==== Extrait choisi ====
- 1 Ce colloque s’est déroulé le 12 février 2015 à l’IRTS-IDS Normandie et le 13 février à la Maison de (...)
1Les 12 et 13 février 2015, le Pôle ressource recherche de l’intervention sociale de Normandie (P2RIS) en partenariat avec l’UFR des Sciences Humaines et Sociales de l’Université de Rouen, le réseau thématique « normes, déviances et réactions sociales » de l’Association Française de Sociologie (AFS) et l’Association des Chercheurs des Organismes de la Formation (ACOFIS), ont organisé le colloque : « Les nouveaux défis de la question sociale. Risques, sécurités, solidarités » à Rouen1.
2Ce colloque avait un double objectif : penser la question sociale en mobilisant et en rendant hommage aux travaux de Robert Castel. En effet, au-delà du travail de Robert Castel devenu incontournable sur la condition salariale (Castel, 1995) et la gestion de la maladie mentale (Castel, 1977) (il contribue largement à faire connaître les travaux d’Erving Goffman (Goffman, 1979) en France à la fin des années 1960), ses ouvrages sur la « question sociale » ont profondément renouvelé la compréhension des transformations radicales de l’« État social » et du travail social.
==== Informations fournies ====
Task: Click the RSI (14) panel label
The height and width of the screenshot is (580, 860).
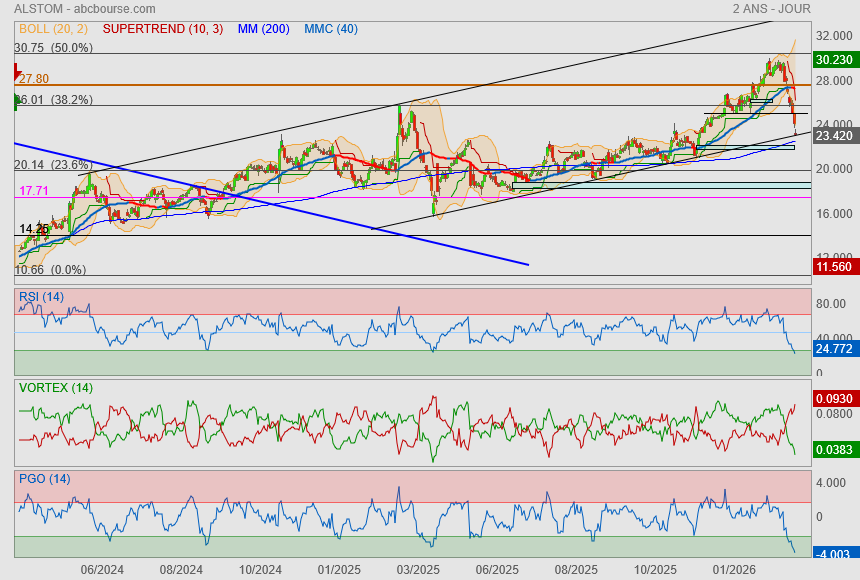Action: (x=42, y=296)
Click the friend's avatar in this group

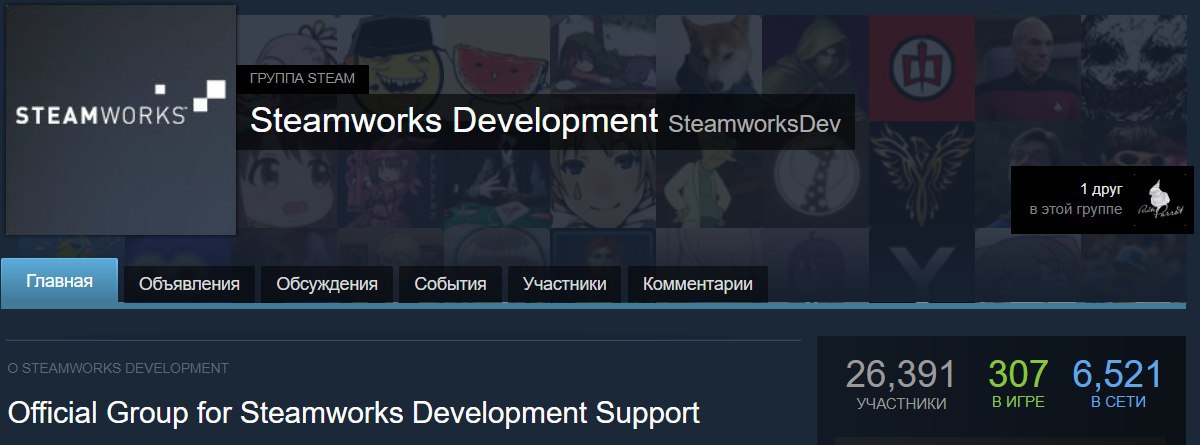(1162, 200)
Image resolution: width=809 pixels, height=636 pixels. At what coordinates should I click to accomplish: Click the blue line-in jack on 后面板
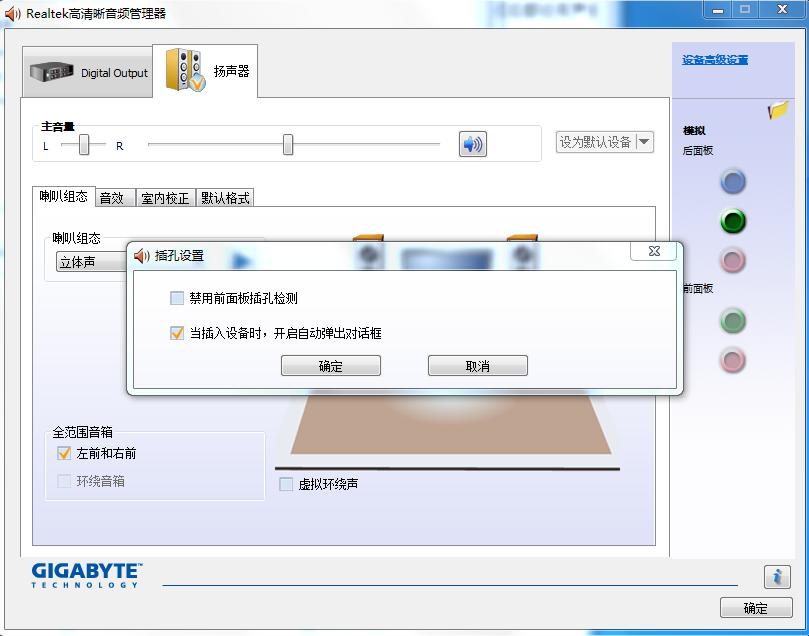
====
Liste des tâches>
1. Dans le texte sur le colloque, réécrivez sous forme de liste concise le paragraphe qui commence par « Ce colloque avait un double objectif », sans perdre ses faits principaux.
2. D'après le texte sur le colloque, quel était l'intitulé du colloque organisé à Rouen ?
3. Poursuivez le texte sur le colloque à partir de sa dernière phrase.
Les entrées constituent un matériau distinct du texte sur le colloque.

Réponses attendues>
1.
- Objectif double du colloque : penser la question sociale en mobilisant les travaux de Robert Castel et en leur rendant hommage.
- Travaux de Castel devenus incontournables : la condition salariale (1995) et la gestion de la maladie mentale (1977).
- Rôle de Castel : il a largement contribué à faire connaître les travaux d'Erving Goffman en France à la fin des années 1960.
- Apport de ses ouvrages sur la « question sociale » : un renouvellement profond de la compréhension des transformations radicales de l'« État social » et du travail social.

2. « Les nouveaux défis de la question sociale. Risques, sécurités, solidarités ».

3.
3Dans ses travaux, Robert Castel décrit le retour de l’assistance, l’ébranlement du salariat et avec lui la montée de l’insécurité sociale (Castel, 2009) (de l’incertitude), de la vulnérabilité et de ce qu’il appelait la désaffiliation. Robert Castel a ainsi contribué à renouveler l’intérêt porté à l’intervention sociale « auxiliaire de l’État social », comme il le soulignait.
4Pour Robert Castel, en effet, les nouveaux défis de l’État social sont le produit d’une relation forte entre le développement de l’État social et le développement du travail social. Selon Robert Castel, la période qui a suivi la Seconde Guerre mondiale jusqu’aux années 1970 a permis le développement d’importants progrès sociaux, en particulier la généralisation de la sécurité sociale et la couverture des principaux risques sociaux à partir du travail. Dans ce contexte, selon Robert Castel, la mission principale du travail social est de s’occuper de la partie minoritaire de la population qui n’est pas couverte par la protection liée au travail. C’est, en ce sens, que le travail social représente un « auxiliaire de la politique générale d’intégration ».
5Cependant, à partir du milieu des années 1970, la « société assurantielle » est remise en question par le développement de ce que l’on appelle alors la « crise économique ». Robert Castel souligne que cette situation de crise déconstruit le rôle protecteur assuré par l’État durant les années de croissance et de progrès sociaux, notamment la garantie des droits sociaux ayant une vocation universaliste et, plus généralement, la protection contre les facteurs d’insécurité. Cette situation de crise se caractérise ainsi par l’installation du chômage de masse et la précarisation des relations de travail. Selon Robert Castel, la « concurrence généralisée » opère donc une grande entreprise de « décollectivation » renvoyant les individus à eux-mêmes, à leurs difficultés et à la particularité de leurs trajectoires.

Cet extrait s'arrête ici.